Esse último filósofo, por exemplo, sintetiza a ideia da arte dentro daquilo que enunciou sobre o Espírito Absoluto[4], ou seja, a Estética passa ser uma condição de busca pelo belo objetivo, pois, se a função da obra de arte é apenas imitar a natureza, o ser humano jamais conseguirá imitar de forma perfeita aquilo que o mundo natural apresenta como manifestação de existência. Nesse ponto, Hegel é muito claro: quando a obra de arte imita apenas a natureza, essa parece um verme que se rasteja tentando imitar um elefante[5].
É a partir desse entendimento que se analisa o que é Estética para o Direito nas lições de Gustav Radbruch e Osvaldo Ferreira de Melo. Nenhum dos dois autores afirmam que o Direito possa alcançar as suas pretensões, seus objetivos sem a presença da Estética. Para Radbruch, por exemplo, a Estética se assemelha ao entendimento de Hegel, ou seja, está na obra de arte, sejam nas pinturas, nas esculturas, nas poesias, na arquitetura.

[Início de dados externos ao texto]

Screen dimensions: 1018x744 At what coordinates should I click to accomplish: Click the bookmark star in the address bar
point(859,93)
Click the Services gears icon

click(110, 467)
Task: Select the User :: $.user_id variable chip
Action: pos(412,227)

O Direito e suas formas de manifestação, como é o caso da linguagem jurídica, são incapazes de entender a complexidade da experiência sensível sem o auxílio da Estética. Nesse caso, existem duas categorias que precisam ser destacadas a fim de se entender o fenômeno estético no Direito, quais sejam, Sensibilidade Jurídica[6] e o Sentimento Jurídico.
A primeira expressão é advinda daquilo que as nossas percepções são capazes de captar e sentir todos os dias. É a partir das profundas privações da Liberdade, da Igualdade, da Justiça, da Ética que se consegue identificar como um fenômeno pode ter valor no intuito de estabelecer a paz. Quando, no entanto, a experiência sensível mostra o que deve ser resguardado como fundamental para convivência humana, constata-se o trabalho do Sentimento Jurídico.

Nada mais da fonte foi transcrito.